### Verilen metin
----------------

Odada cumartesi öğleden sonra ve Pazar günleri oturulur. Odaya her gece belirli bir saatte gelinir. Orta hizmetini gören adam, daha evvel gelir. Temizliği yapar, mangalı ya da sobayı yakıp odayı ısıtır. Acı kahveyi hazırlar. Nargile içenlerin nargilelerini temizler. Odaya, sahaniye usulü yemek getirilebilindiği gibi harafane de yapılarak çeşitli yemekler ya da çiğköfte yapılır ve yenir. Odadaki yemekleri yemek yapabilenler yapar. Odada oyunlar oynanır, saz çalınıp türküler ve gazeller söylenir. Sohbet edilir, hatıralar anlatılır ve kitaplar okunur. Oda genelde her gece açılır. Bilhassa yağmurlu ve soğuk kış günlerinin pazarlarında oda alemleri çok güzeldir. Pazar günleri hava açık ve kıra gitmeye uygunsa oda arkadaşları hep birlikte kıra giderler. Bu bir köy olabileceği gibi, bahçe de olabilir. 

HARAFENE

Harefene akran ve samimi arkadaşlar arasında olur. Varlıklar ve gençler harefeneye pek itibar etmezler. Bu bakımdan harefene daha çok dar gelirliler arasında yapılır. Harefenede yapılan masrafları bölüşmek esastır. Tüm masrafları bir ya da iki kişi yapar. Sonra bölüşülür. 
Harefene gündüz olabileceği gibi gece eğlencelerinde de olur. 

SÜNNET DÜĞÜNLERİ

Sünnet düğününde yine küvre denilen vekil vardır. Küvre sünnet olacak çocuğu veya çocukları kucağına alarak sünnet ettirir. 
Sünnet düğününden birkaç gün önce, gelecek olan misafirlere verilmek üzere yemekler hazırlanır. Sünnet düğününün belli başlı yemeği yörede tirit denilen yemektir. 
Sünnet düğününden bir gün önce sünnet olacak çocuk at, atlı araba, otomobil v.s. binek hayvanı veya vasıtalardan biriyle şehirde gezdirilir. Genellikle Dergâh denilen İbrahim Halil Camii'ne götürülerek buradaki kutsal olduğuna inanılan suyla yüzü yıkanır ve içirilir. 
Sünnet yapılacak günün (genelde Pazar) sabahı erken saatlerde misafirler toplanırlar. Sünnet olacak çocuğu küvre kucağına alarak sünnet yapılacak masanın yanındaki yerde oturur. Sünnet anında uyuşturucu iğne yapılmadığından, sünnet olacak çocuk acıyı duymasın diye sürekli ağzına şeker ve lokum konur. Hazırlanan yatağına yatırılır. 
Yemeğe misafirler gruplar halinde alınır. Yemekten sonra ise yine acı kahve ve sigara ikram edilir. 

KİRVELİK

Türk toplumunda kirveliğin yeri ve önemi büyüktür. Urfa'da ise kirvelik çok daha başka anlamlar yüklenir, derin bağlar kurar. Oğlunu sünnet ettirecek ya da evlendirecek ailenin kirvesi yoksa, aile reisi çok iyi düşünerek, ailenin kirveliğini yapacak uygun birisini bulur. Seçilen adaya kirvelik önerilir. Aday genellikle öneriyi kabul eder. Zira, kirvelik, bir onur ve itibar meselesidir.

----------------

### Tamamlanacak çalışmalar
• a. Yöresel gelenekler metninde "Türk toplumunda kirveliğin" sözlerini içeren kısımla açılıp "ve itibar meselesidir." ile kapanan bölümü kelimesi kelimesine aktarın.
• b. Yöresel gelenekler metnine göre aşağıdaki soruları cevaplayın:
(i) Sünnet düğününün belli başlı yemeğine yörede ne ad verilir?
(ii) Harefenede yapılan masraflar nasıl karşılanır?
(iii) Pazar günleri hava açık ve kıra gitmeye uygunsa oda arkadaşları ne yapar?

### Ham veriler
----------------

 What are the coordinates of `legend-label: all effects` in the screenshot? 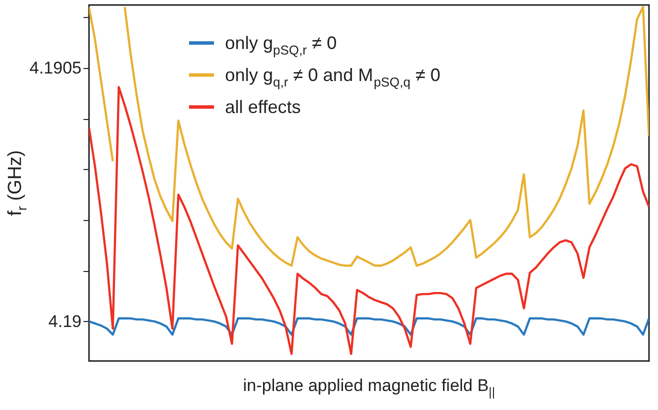 It's located at (263, 107).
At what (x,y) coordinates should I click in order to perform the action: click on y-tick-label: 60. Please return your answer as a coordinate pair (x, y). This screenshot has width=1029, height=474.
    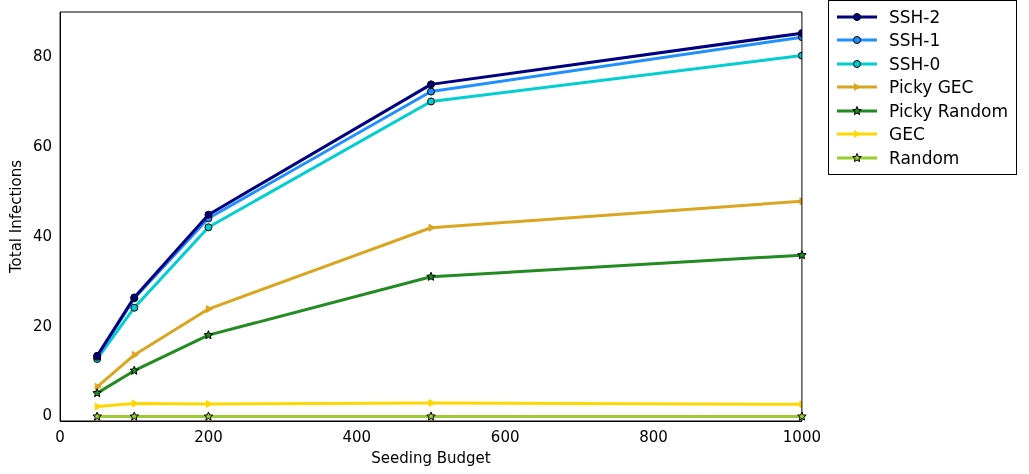
    Looking at the image, I should click on (42, 146).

----------------

### Verilen cevaplar
• a.
Türk toplumunda kirveliğin yeri ve önemi büyüktür. Urfa'da ise kirvelik çok daha başka anlamlar yüklenir, derin bağlar kurar. Oğlunu sünnet ettirecek ya da evlendirecek ailenin kirvesi yoksa, aile reisi çok iyi düşünerek, ailenin kirveliğini yapacak uygun birisini bulur. Seçilen adaya kirvelik önerilir. Aday genellikle öneriyi kabul eder. Zira, kirvelik, bir onur ve itibar meselesidir.

• b.
(i) Tirit.
(ii) Tüm masrafları bir ya da iki kişi yapar, sonra masraflar bölüşülür.
(iii) Hep birlikte kıra giderler.